Maybe that is why they did not want to fill the prescription for the third medicine, which was also a pain medicine. However, this medicine does not come in pill form. Rather it is a patch. (It is sort of like the patches for people who try to stop smoking.) The patch is suppose to be good for 72 hours and is a slow release of pain medicine. I suppose people can abuse these patches too by applying multiple patches on themselves at one time. Anyway, they said they did not have any. So I asked the natural question, ‘Can you check any of your other local stores to see if they have it?’ I was told, ‘No.’
Now while I have no proof other than the word of a very close pharmacist, that such a reaction is common when a pharmacist does not want to fill a prescription. The secret is that a pharmacist does not have to fill every prescription submitted to them. If they have any doubts about the interaction of a set of medicines, they can turn down the prescription. If they feel someone might be abusing the drug in question, they can turn down the prescription.
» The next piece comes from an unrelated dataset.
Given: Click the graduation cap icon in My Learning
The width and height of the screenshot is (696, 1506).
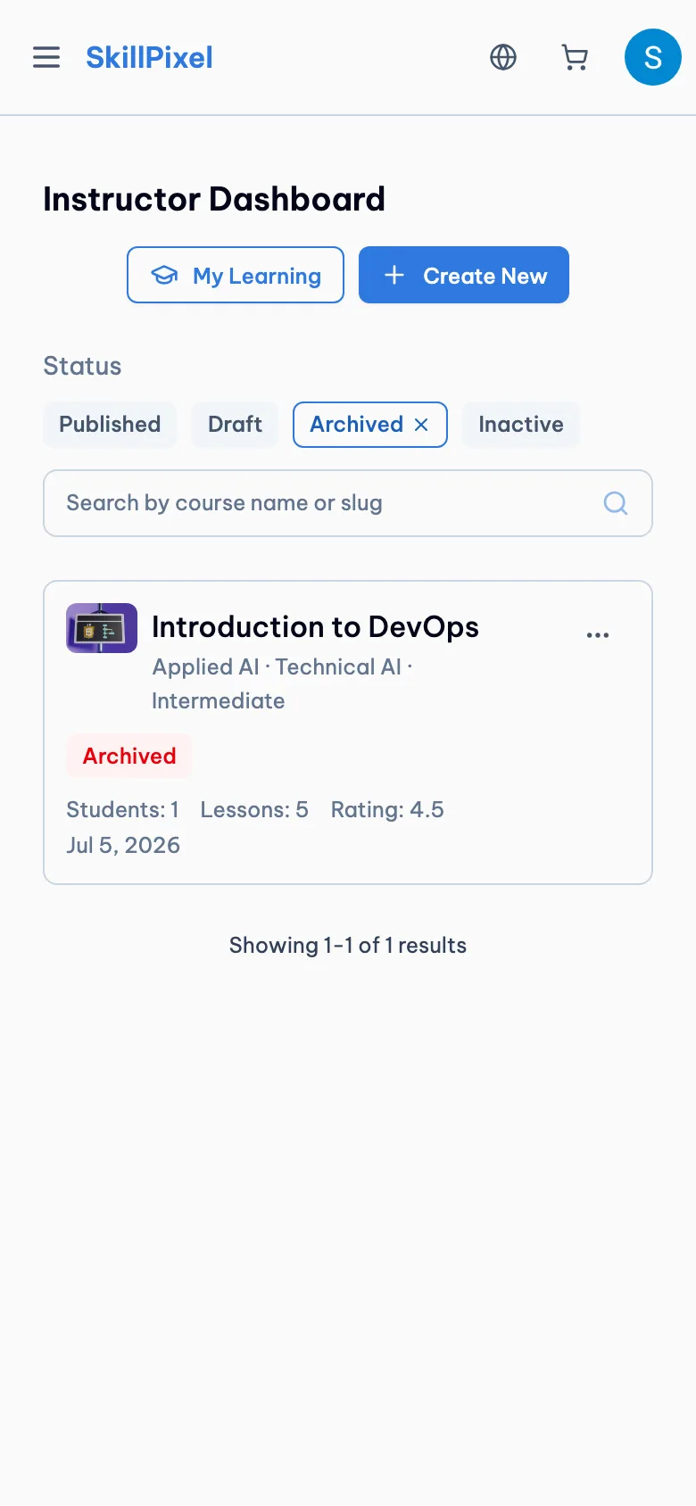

In fact, if they do not turn down a prescription that for either of these two reasons, they could get into trouble and could lose their license to practice.
Unfortunately, there are rings of drug abusers who get prescription scripts for pain medicine from real or even questionable doctors, especially doctors from out of state or questionable pain clinics and try to get pharmacies to fill them. Often one or two will try a series of pharmacies in an area and if they get the prescription, they report back to their buddies in the ring and soon the pharmacy is getting dozens of prescriptions for the same pain medicine from the same doctor or clinic. The real tip-off is when the doctor or clinic is from of state and each person claims that they are in the area on vacation and ran out of their pain medicine.
If the pharmacy gets into trouble for filling these dubious prescriptions, the pharmacy immediately throws the pharmacist under the bus and the pharmacist loses, not just their license, but their job. So is it any wonder that pharmacists will error on the side of caution? However, in my case, the script was not from a pain clinic or a doctor from out of state, it was from the local hospital.
So I heard that Walgreen’s was not accepting Express Scripts again so I went there. They said they had the drug I needed, but that even though they were now accepting Express Scripts again, they were not accepting Express Scripts from our organization.
Finally, I was able to get the prescription filled at a local food store surprisingly enough.
The problem is this. Why go after the pharmacist in these cases? Why not go after the doctor prescribing these pain medicines if the doctor or clinic is not legit? Can doctors from hospitals for example apply a seal to their script (sort of like a notary) to validate the script so that the pharmacist knows they can trust it? Apparently, the fact that the script was on hospital paper may not be enough. Without this type of system people in real pain cannot get the medicines they need and people who just want to get high by abusing pain medicines will have a more difficult time getting these drugs. It would seem like a simple way to validate legitimate scripts and would make our health care system a little more efficient. Second, this game about who accepts and who does not accept your insurance coverage has to stop. A caregiver does not have time to run around town looking for a pharmacy that will accept the script while the person they are suppose to be home caring for alone and in pain.